» WHAT TO PRODUCE
Omit the pictures. Transcribe exactly the lines below, from the one with "Instruction: Open the Explore dropdown menu" up to and including the last.

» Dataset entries

====

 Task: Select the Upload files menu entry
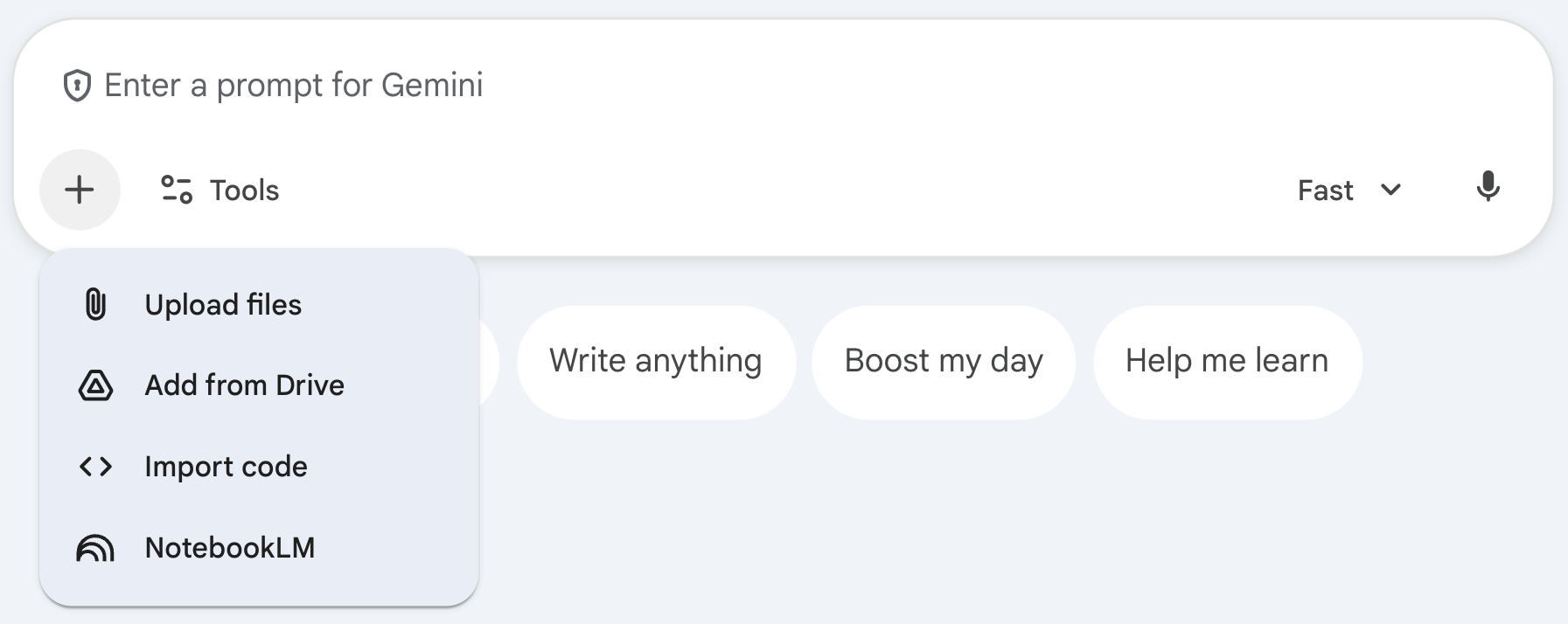[223, 305]
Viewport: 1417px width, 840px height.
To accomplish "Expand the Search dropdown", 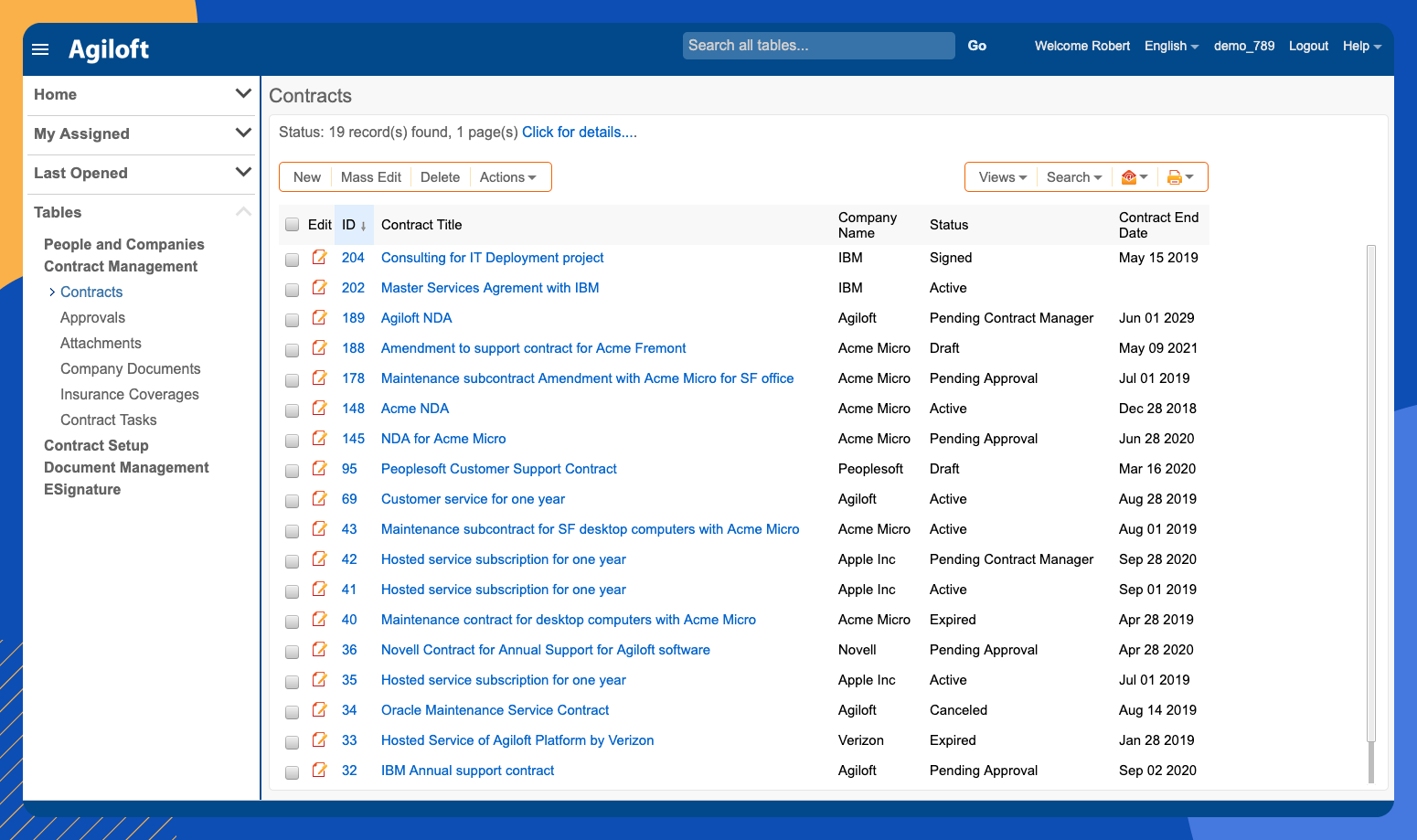I will [1073, 176].
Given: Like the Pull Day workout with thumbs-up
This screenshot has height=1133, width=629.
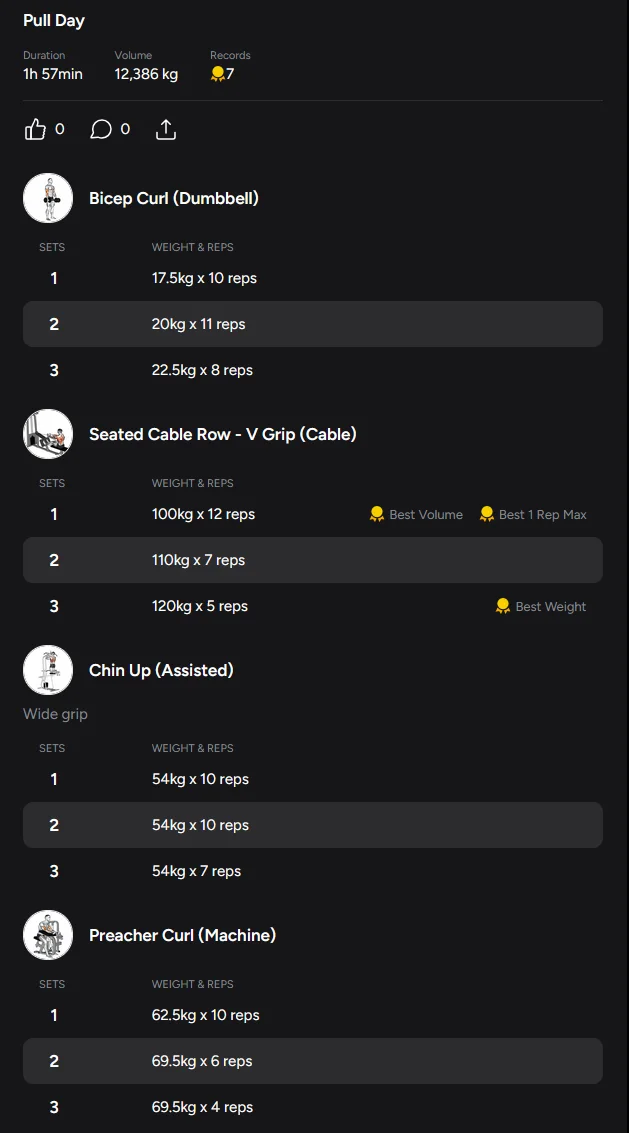Looking at the screenshot, I should tap(36, 129).
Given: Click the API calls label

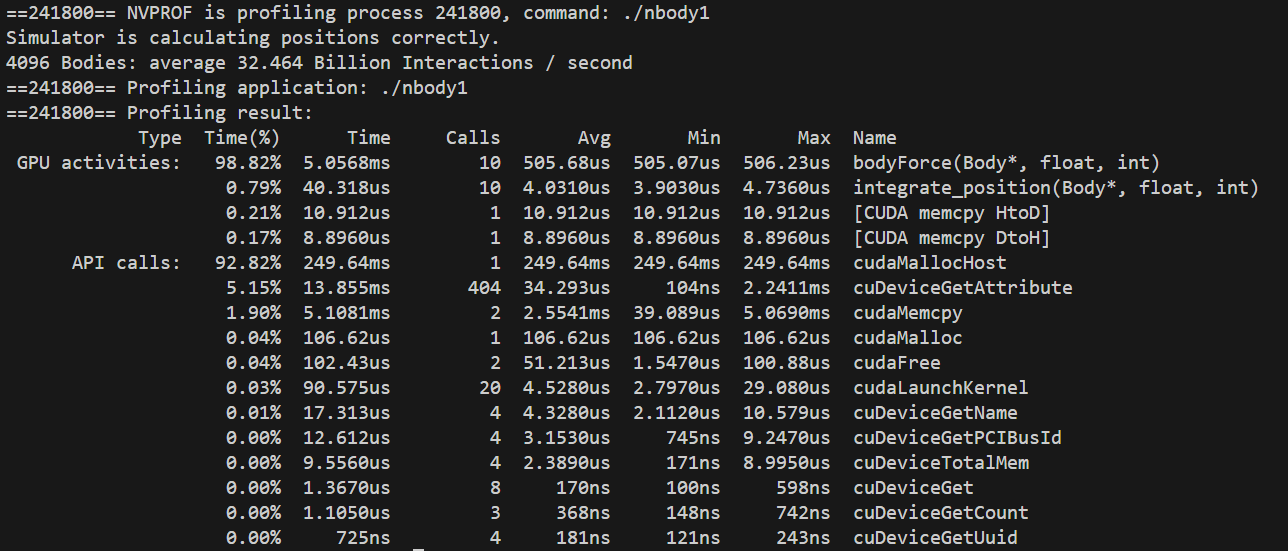Looking at the screenshot, I should click(x=126, y=263).
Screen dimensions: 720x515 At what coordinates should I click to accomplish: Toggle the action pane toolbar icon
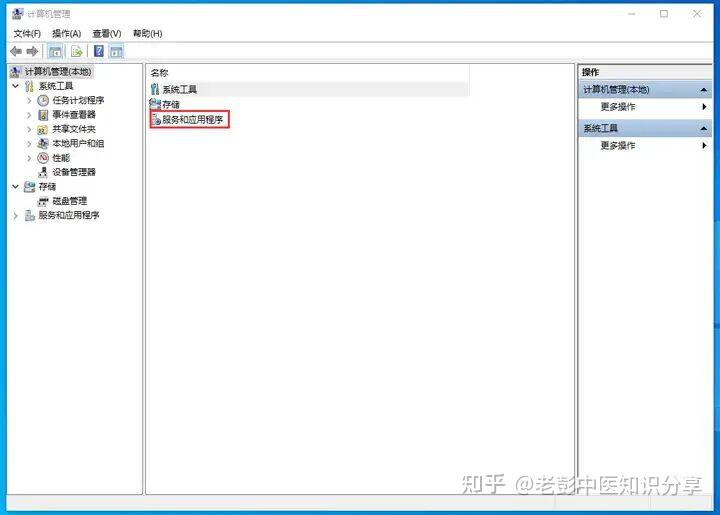pyautogui.click(x=116, y=51)
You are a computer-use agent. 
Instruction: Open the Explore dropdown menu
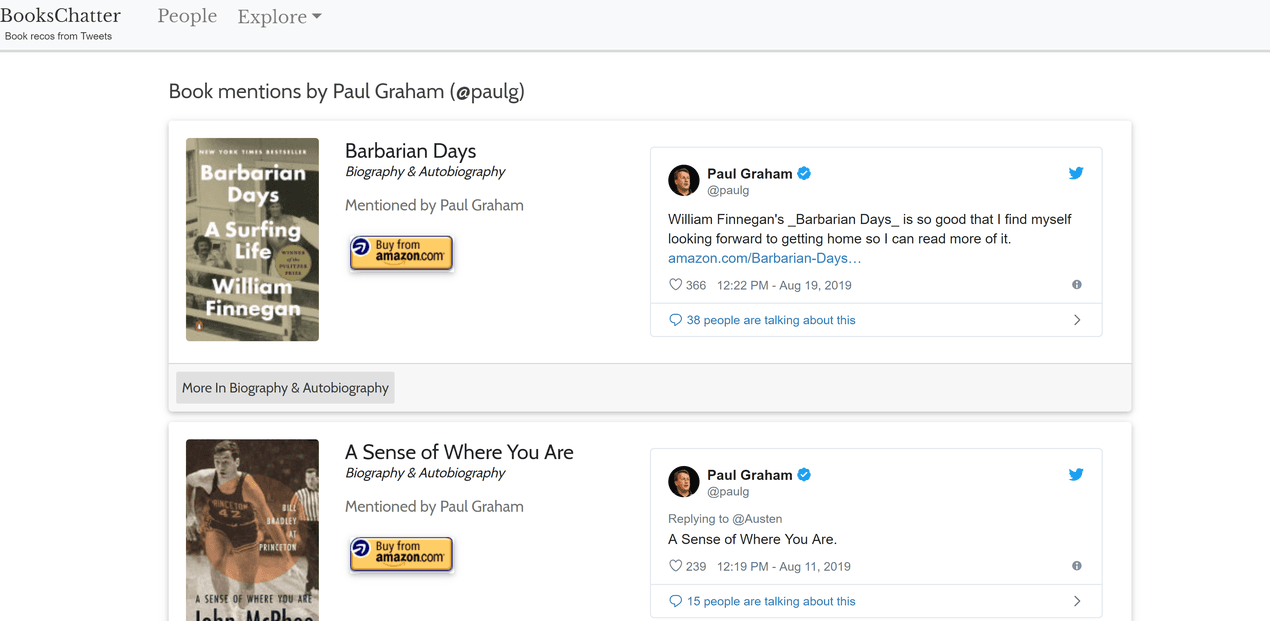279,17
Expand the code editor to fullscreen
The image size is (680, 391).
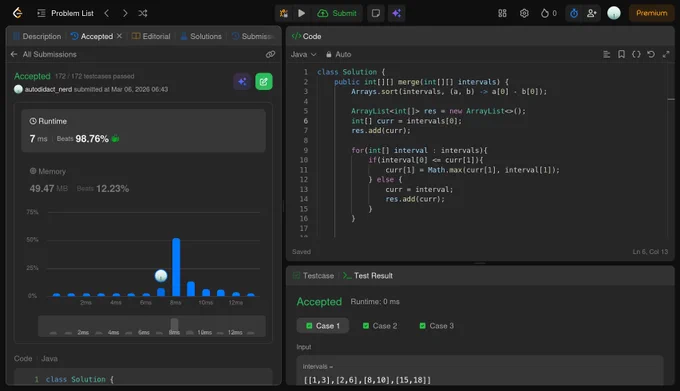(666, 54)
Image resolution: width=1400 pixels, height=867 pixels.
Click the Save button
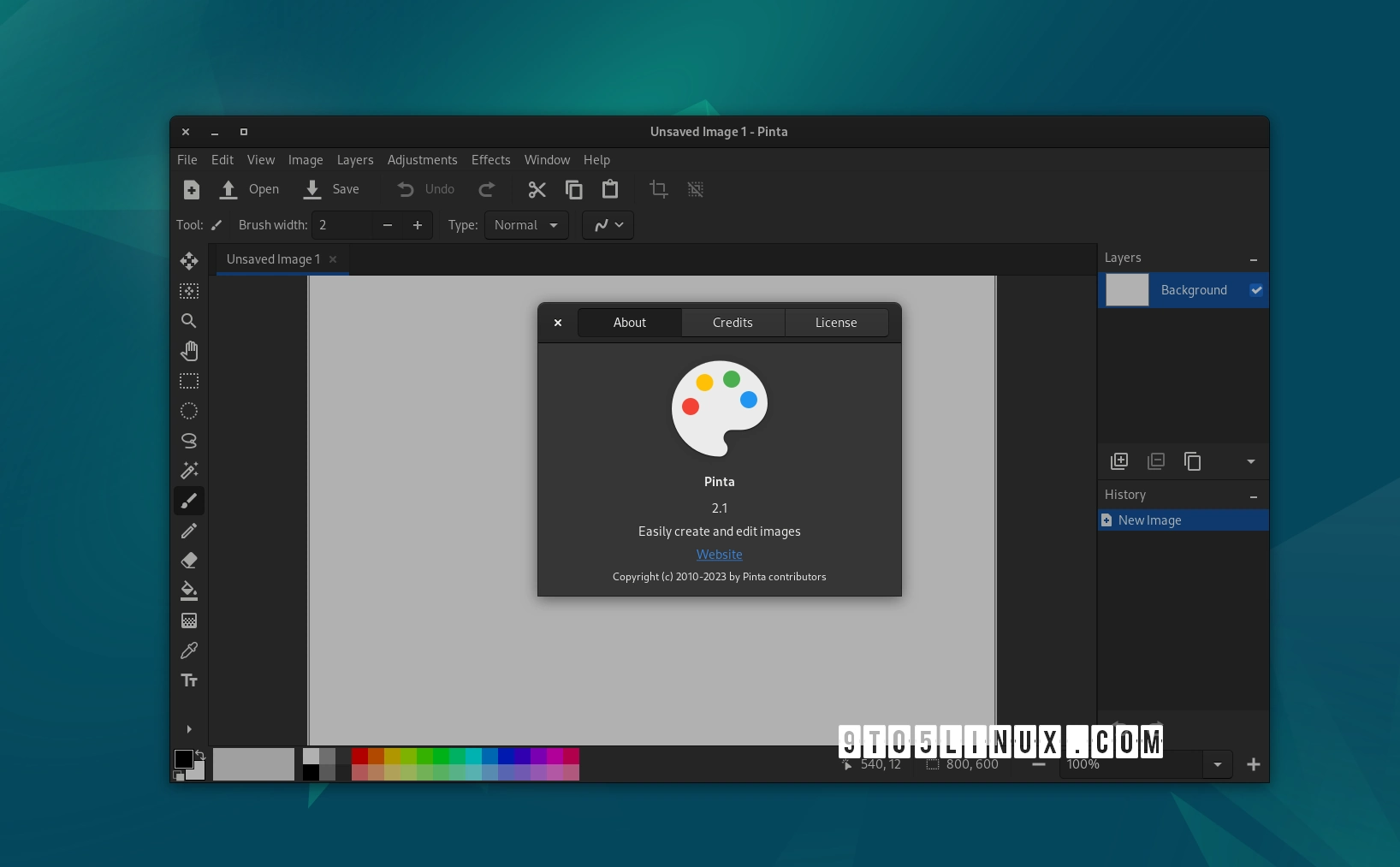332,189
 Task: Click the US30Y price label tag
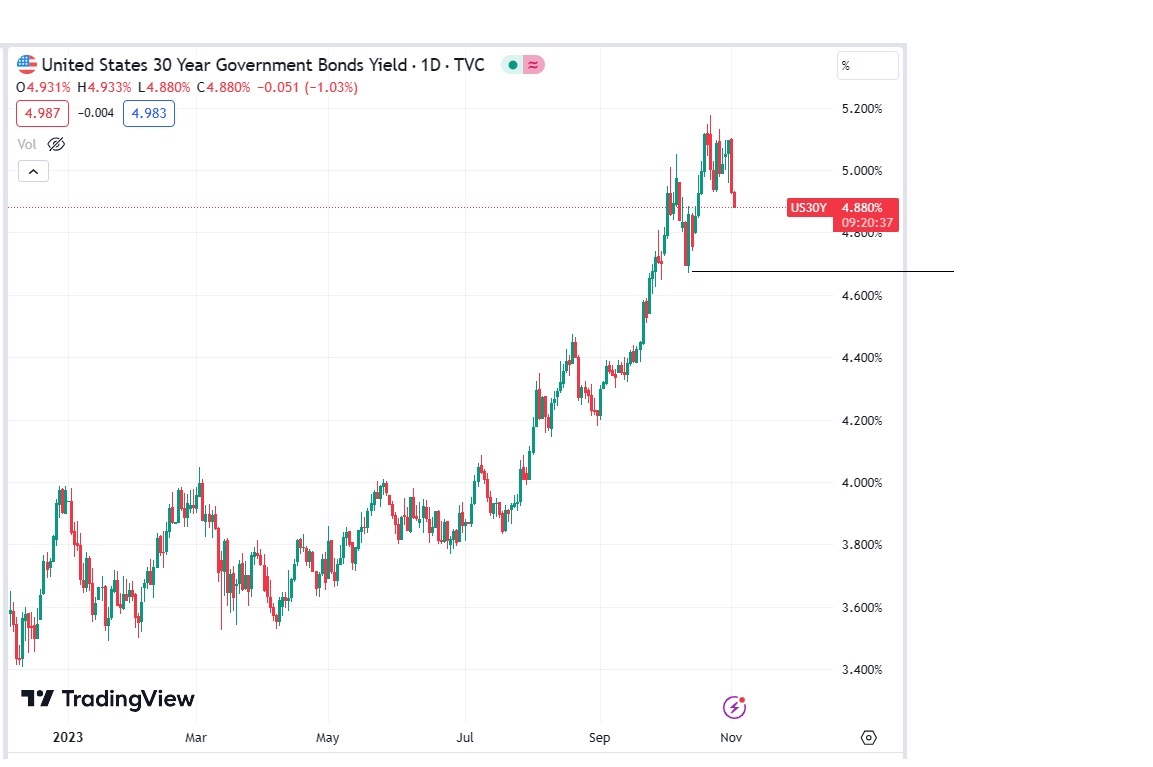click(x=808, y=207)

====

» SOLUTION FOR THIS TASK
Instruction: Open the Explore dropdown menu
279,17
Expand the code editor to fullscreen
The image size is (680, 391).
(666, 54)
Image resolution: width=1400 pixels, height=867 pixels.
Click the Save button
332,189
 Task: Click the US30Y price label tag
click(x=808, y=207)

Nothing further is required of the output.